» **Directions**
In the material below, find the line that contains "You are a computer-use agent." and the line that contains "Instruction: Click the", then write out exactly those two lines and everything between them.

» **Dataset content**
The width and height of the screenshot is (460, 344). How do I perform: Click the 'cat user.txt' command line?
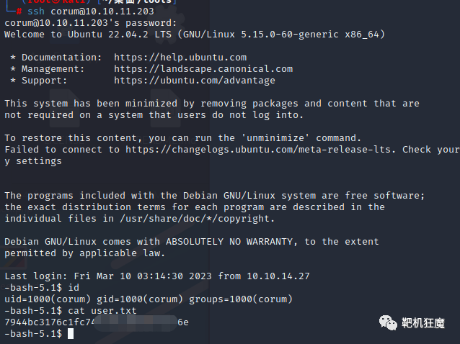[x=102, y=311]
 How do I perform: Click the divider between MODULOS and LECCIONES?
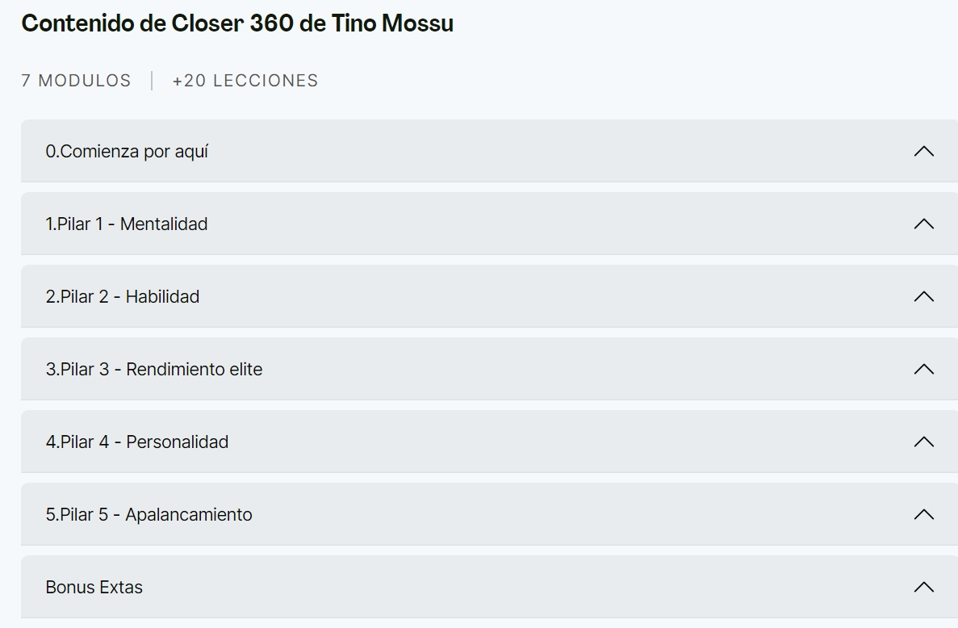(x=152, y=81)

==

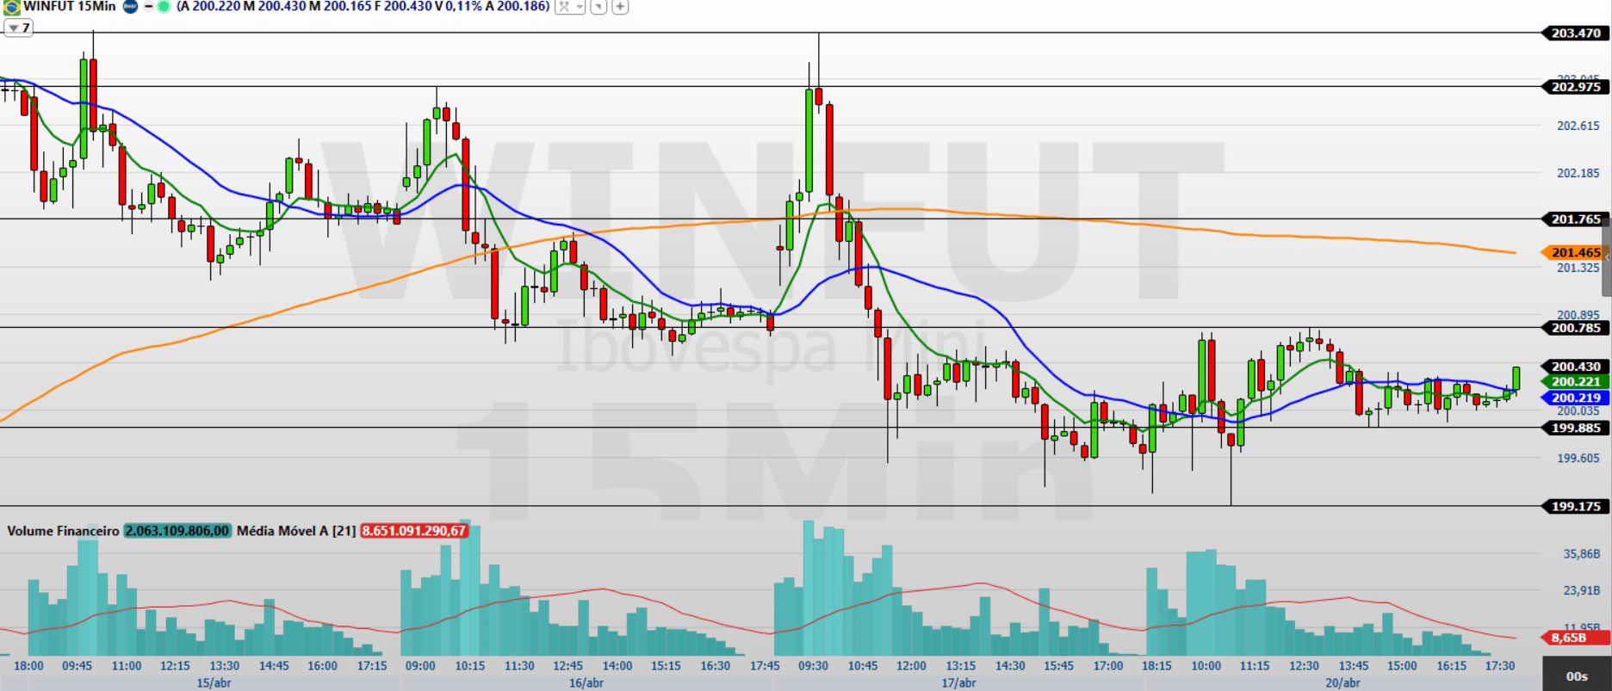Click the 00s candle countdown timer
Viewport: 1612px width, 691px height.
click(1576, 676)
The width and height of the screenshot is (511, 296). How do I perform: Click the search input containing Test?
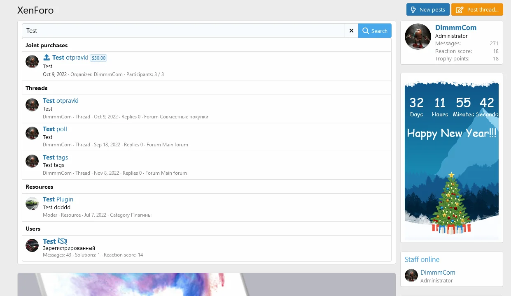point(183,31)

---

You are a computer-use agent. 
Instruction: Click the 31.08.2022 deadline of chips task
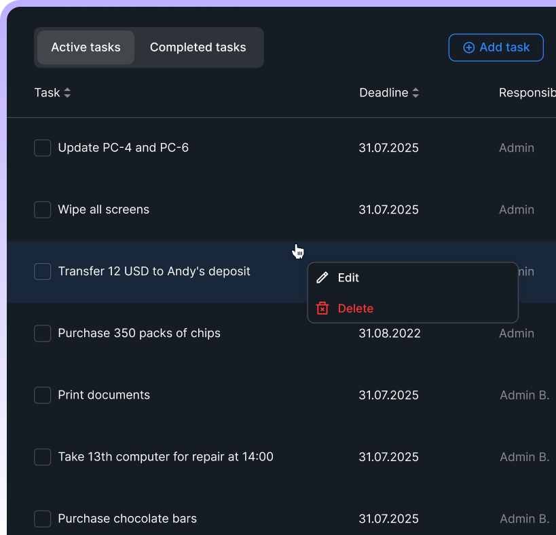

» **Output of the exercise**
You are a computer-use agent. 
Instruction: Click the 31.08.2022 deadline of chips task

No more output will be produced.